• **EXERCISE INSTRUCTIONS**: Pictures stay out of the copy. Transcribe exactly, and only, the line with "Open Lakshmi Manchu's profile avatar" through the last line of the entries below.

Stored dataset items:
* * * * * * * * *
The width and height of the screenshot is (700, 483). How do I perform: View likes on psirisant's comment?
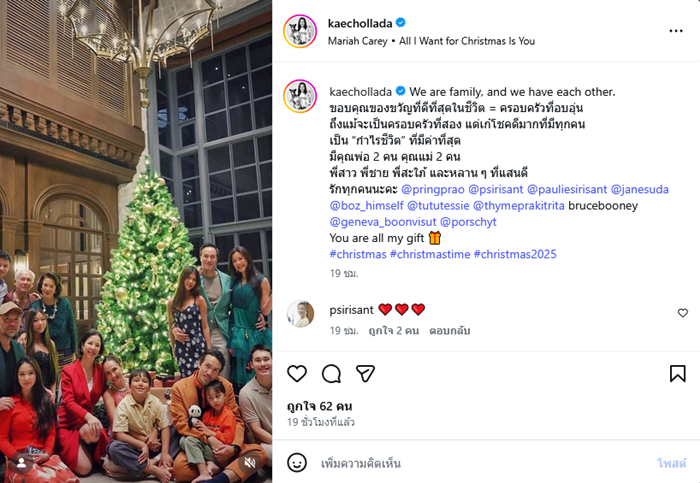(x=393, y=330)
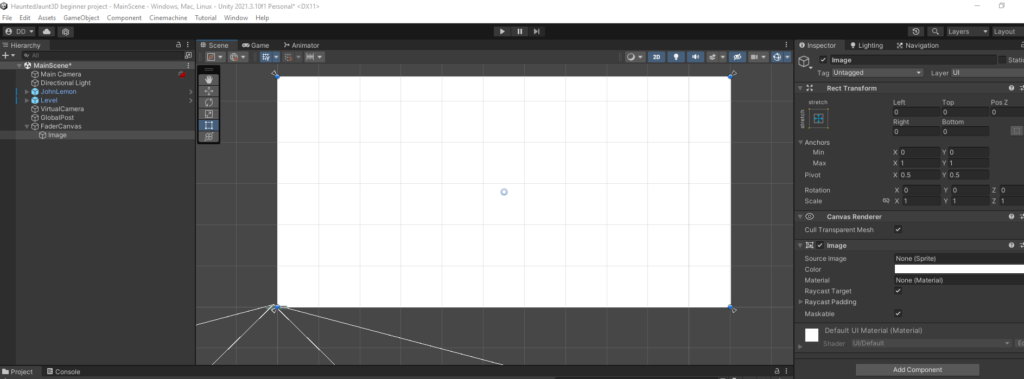Select the Move tool in scene toolbar
Screen dimensions: 1024x379
209,91
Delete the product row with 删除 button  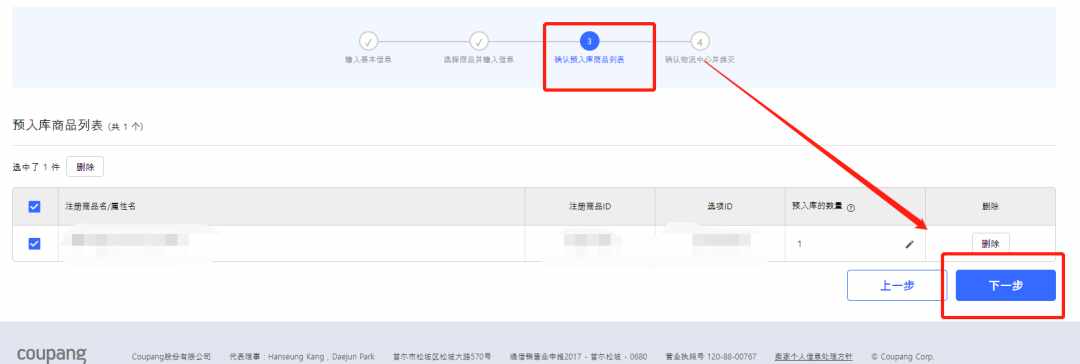990,243
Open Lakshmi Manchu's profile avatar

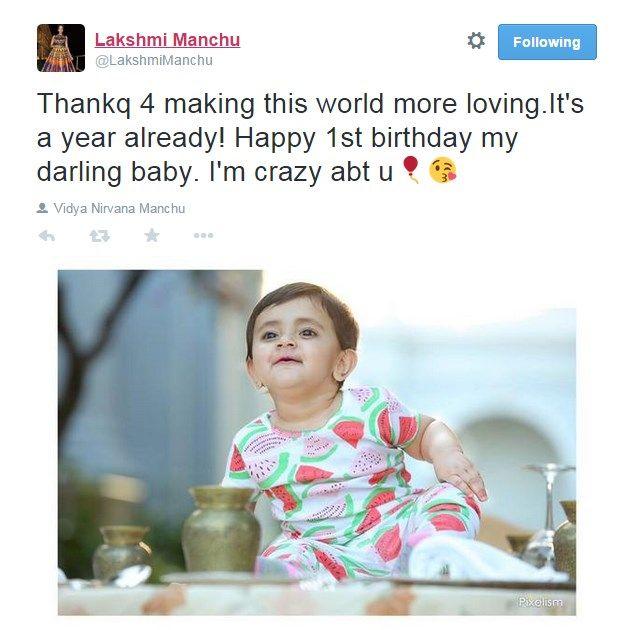pyautogui.click(x=61, y=48)
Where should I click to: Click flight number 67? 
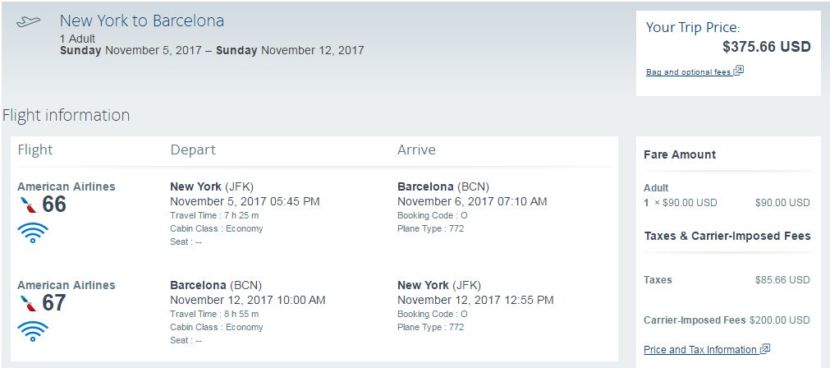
* * * * * * * * *
• **EXERCISE OUTPUT**:
Open Lakshmi Manchu's profile avatar

pyautogui.click(x=61, y=48)
Where should I click to: Click flight number 67? 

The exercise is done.